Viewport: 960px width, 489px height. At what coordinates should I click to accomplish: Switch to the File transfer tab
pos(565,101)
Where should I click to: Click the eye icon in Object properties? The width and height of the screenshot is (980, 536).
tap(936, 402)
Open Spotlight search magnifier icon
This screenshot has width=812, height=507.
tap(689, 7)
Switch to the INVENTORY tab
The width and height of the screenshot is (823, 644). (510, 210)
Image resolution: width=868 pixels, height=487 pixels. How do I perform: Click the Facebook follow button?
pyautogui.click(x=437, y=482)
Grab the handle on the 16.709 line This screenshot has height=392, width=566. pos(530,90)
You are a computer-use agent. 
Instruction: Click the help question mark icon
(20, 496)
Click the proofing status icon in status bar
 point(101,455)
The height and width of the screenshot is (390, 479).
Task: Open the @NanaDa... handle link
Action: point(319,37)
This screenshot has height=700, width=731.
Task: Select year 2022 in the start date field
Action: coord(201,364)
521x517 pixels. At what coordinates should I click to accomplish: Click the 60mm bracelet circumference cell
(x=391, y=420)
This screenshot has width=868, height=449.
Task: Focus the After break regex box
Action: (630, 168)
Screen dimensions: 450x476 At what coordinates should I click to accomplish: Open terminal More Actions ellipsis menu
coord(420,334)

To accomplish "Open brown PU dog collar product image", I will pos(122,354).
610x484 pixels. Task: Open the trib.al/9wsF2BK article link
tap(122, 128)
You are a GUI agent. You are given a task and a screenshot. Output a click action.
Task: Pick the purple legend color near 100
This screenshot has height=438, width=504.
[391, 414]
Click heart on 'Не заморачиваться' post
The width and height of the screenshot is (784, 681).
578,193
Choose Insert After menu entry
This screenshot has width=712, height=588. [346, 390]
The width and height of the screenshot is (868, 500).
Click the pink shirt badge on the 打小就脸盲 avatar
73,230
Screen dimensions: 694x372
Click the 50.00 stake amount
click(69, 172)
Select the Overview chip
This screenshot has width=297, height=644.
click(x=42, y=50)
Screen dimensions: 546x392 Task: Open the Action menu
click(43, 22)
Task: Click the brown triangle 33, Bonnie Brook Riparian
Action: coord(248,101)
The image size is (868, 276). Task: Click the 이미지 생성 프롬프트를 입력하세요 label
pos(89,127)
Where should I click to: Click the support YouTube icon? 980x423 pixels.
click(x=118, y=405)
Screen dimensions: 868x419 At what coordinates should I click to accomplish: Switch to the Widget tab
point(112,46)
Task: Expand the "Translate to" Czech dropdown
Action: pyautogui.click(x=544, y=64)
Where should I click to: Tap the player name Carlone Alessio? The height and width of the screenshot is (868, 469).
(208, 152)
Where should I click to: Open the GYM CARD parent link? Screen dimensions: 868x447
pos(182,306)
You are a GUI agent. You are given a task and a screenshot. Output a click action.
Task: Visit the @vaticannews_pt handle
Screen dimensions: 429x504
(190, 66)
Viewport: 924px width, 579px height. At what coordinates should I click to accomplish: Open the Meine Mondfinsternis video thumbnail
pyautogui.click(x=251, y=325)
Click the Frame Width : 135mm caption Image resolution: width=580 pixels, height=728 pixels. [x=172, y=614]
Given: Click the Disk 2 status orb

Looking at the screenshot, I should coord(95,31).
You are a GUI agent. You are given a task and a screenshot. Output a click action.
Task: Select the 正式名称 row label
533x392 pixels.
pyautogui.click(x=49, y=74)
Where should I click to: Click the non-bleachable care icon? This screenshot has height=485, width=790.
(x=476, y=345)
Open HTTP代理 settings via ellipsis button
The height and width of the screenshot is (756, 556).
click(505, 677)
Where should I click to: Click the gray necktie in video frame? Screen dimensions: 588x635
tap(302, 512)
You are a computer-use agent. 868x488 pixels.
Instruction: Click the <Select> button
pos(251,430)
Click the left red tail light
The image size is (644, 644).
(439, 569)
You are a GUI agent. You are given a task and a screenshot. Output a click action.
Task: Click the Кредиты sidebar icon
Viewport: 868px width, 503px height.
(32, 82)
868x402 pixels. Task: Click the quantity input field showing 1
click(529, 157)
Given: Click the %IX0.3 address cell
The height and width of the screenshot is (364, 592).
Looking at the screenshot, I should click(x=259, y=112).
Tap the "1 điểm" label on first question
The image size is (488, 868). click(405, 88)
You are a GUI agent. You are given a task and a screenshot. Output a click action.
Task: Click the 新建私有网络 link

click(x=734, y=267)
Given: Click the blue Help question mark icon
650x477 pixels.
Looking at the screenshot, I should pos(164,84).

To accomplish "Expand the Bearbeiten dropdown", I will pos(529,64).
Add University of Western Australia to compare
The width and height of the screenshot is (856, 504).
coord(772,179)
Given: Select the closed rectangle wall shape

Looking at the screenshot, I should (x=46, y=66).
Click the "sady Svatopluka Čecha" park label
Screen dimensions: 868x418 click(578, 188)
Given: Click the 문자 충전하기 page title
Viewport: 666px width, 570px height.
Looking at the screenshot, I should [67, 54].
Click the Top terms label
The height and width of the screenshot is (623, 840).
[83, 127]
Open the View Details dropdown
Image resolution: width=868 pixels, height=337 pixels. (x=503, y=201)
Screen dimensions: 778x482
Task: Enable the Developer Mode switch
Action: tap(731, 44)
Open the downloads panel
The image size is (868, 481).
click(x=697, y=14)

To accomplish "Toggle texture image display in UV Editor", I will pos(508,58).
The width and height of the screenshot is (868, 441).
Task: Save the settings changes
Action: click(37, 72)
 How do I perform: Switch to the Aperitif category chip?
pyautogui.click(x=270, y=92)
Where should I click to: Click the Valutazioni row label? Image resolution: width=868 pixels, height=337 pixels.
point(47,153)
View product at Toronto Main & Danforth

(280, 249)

*WHAT YOU WILL DO*:
Every entry above, from first to last, should be repeated exactly.

*RESPONSE AREA*:
Viewport: 960px width, 489px height. At what coordinates should I click to accomplish: Switch to the File transfer tab
pos(565,101)
Where should I click to: Click the eye icon in Object properties? The width and height of the screenshot is (980, 536).
tap(936, 402)
Open Spotlight search magnifier icon
This screenshot has width=812, height=507.
tap(689, 7)
Switch to the INVENTORY tab
The width and height of the screenshot is (823, 644). (510, 210)
Image resolution: width=868 pixels, height=487 pixels. How do I perform: Click the Facebook follow button?
pyautogui.click(x=437, y=482)
Grab the handle on the 16.709 line This screenshot has height=392, width=566. pos(530,90)
You are a computer-use agent. 
Instruction: Click the help question mark icon
(20, 496)
Click the proofing status icon in status bar
 point(101,455)
The height and width of the screenshot is (390, 479).
Task: Open the @NanaDa... handle link
Action: point(319,37)
This screenshot has height=700, width=731.
Task: Select year 2022 in the start date field
Action: coord(201,364)
521x517 pixels. At what coordinates should I click to accomplish: Click the 60mm bracelet circumference cell
(x=391, y=420)
This screenshot has width=868, height=449.
Task: Focus the After break regex box
Action: (630, 168)
Screen dimensions: 450x476 At what coordinates should I click to accomplish: Open terminal More Actions ellipsis menu
coord(420,334)

To accomplish "Open brown PU dog collar product image", I will pos(122,354).
610x484 pixels. Task: Open the trib.al/9wsF2BK article link
tap(122, 128)
You are a GUI agent. You are given a task and a screenshot. Output a click action.
Task: Pick the purple legend color near 100
This screenshot has height=438, width=504.
[391, 414]
Click heart on 'Не заморачиваться' post
The width and height of the screenshot is (784, 681).
578,193
Choose Insert After menu entry
This screenshot has width=712, height=588. [346, 390]
The width and height of the screenshot is (868, 500).
Click the pink shirt badge on the 打小就脸盲 avatar
73,230
Screen dimensions: 694x372
Click the 50.00 stake amount
click(69, 172)
Select the Overview chip
This screenshot has width=297, height=644.
click(x=42, y=50)
Screen dimensions: 546x392 Task: Open the Action menu
click(43, 22)
Task: Click the brown triangle 33, Bonnie Brook Riparian
Action: coord(248,101)
The image size is (868, 276). Task: Click the 이미지 생성 프롬프트를 입력하세요 label
pos(89,127)
Where should I click to: Click the support YouTube icon? 980x423 pixels.
click(x=118, y=405)
Screen dimensions: 868x419 At what coordinates should I click to accomplish: Switch to the Widget tab
point(112,46)
Task: Expand the "Translate to" Czech dropdown
Action: pyautogui.click(x=544, y=64)
Where should I click to: Tap the player name Carlone Alessio? The height and width of the screenshot is (868, 469).
(208, 152)
Where should I click to: Open the GYM CARD parent link? Screen dimensions: 868x447
pos(182,306)
You are a GUI agent. You are given a task and a screenshot. Output a click action.
Task: Visit the @vaticannews_pt handle
Screen dimensions: 429x504
(190, 66)
Viewport: 924px width, 579px height. At what coordinates should I click to accomplish: Open the Meine Mondfinsternis video thumbnail
pyautogui.click(x=251, y=325)
Click the Frame Width : 135mm caption Image resolution: width=580 pixels, height=728 pixels. [x=172, y=614]
Given: Click the Disk 2 status orb

Looking at the screenshot, I should coord(95,31).
You are a GUI agent. You are given a task and a screenshot. Output a click action.
Task: Select the 正式名称 row label
533x392 pixels.
pyautogui.click(x=49, y=74)
Where should I click to: Click the non-bleachable care icon? This screenshot has height=485, width=790.
(x=476, y=345)
Open HTTP代理 settings via ellipsis button
The height and width of the screenshot is (756, 556).
click(505, 677)
Where should I click to: Click the gray necktie in video frame? Screen dimensions: 588x635
tap(302, 512)
You are a computer-use agent. 868x488 pixels.
Instruction: Click the <Select> button
pos(251,430)
Click the left red tail light
The image size is (644, 644).
(439, 569)
You are a GUI agent. You are given a task and a screenshot. Output a click action.
Task: Click the Кредиты sidebar icon
Viewport: 868px width, 503px height.
(32, 82)
868x402 pixels. Task: Click the quantity input field showing 1
click(529, 157)
Given: Click the %IX0.3 address cell
The height and width of the screenshot is (364, 592).
Looking at the screenshot, I should click(x=259, y=112).
Tap the "1 điểm" label on first question
The image size is (488, 868). click(405, 88)
You are a GUI agent. You are given a task and a screenshot. Output a click action.
Task: Click the 新建私有网络 link

click(x=734, y=267)
Given: Click the blue Help question mark icon
650x477 pixels.
Looking at the screenshot, I should pos(164,84).

To accomplish "Expand the Bearbeiten dropdown", I will pos(529,64).
Add University of Western Australia to compare
The width and height of the screenshot is (856, 504).
coord(772,179)
Given: Select the closed rectangle wall shape

Looking at the screenshot, I should (x=46, y=66).
Click the "sady Svatopluka Čecha" park label
Screen dimensions: 868x418 click(578, 188)
Given: Click the 문자 충전하기 page title
Viewport: 666px width, 570px height.
Looking at the screenshot, I should [67, 54].
Click the Top terms label
The height and width of the screenshot is (623, 840).
[83, 127]
Open the View Details dropdown
Image resolution: width=868 pixels, height=337 pixels. (x=503, y=201)
Screen dimensions: 778x482
Task: Enable the Developer Mode switch
Action: tap(731, 44)
Open the downloads panel
The image size is (868, 481).
click(x=697, y=14)

To accomplish "Toggle texture image display in UV Editor", I will pos(508,58).
The width and height of the screenshot is (868, 441).
Task: Save the settings changes
Action: click(37, 72)
 How do I perform: Switch to the Aperitif category chip?
pyautogui.click(x=270, y=92)
Where should I click to: Click the Valutazioni row label? Image resolution: width=868 pixels, height=337 pixels.
point(47,153)
View product at Toronto Main & Danforth

(280, 249)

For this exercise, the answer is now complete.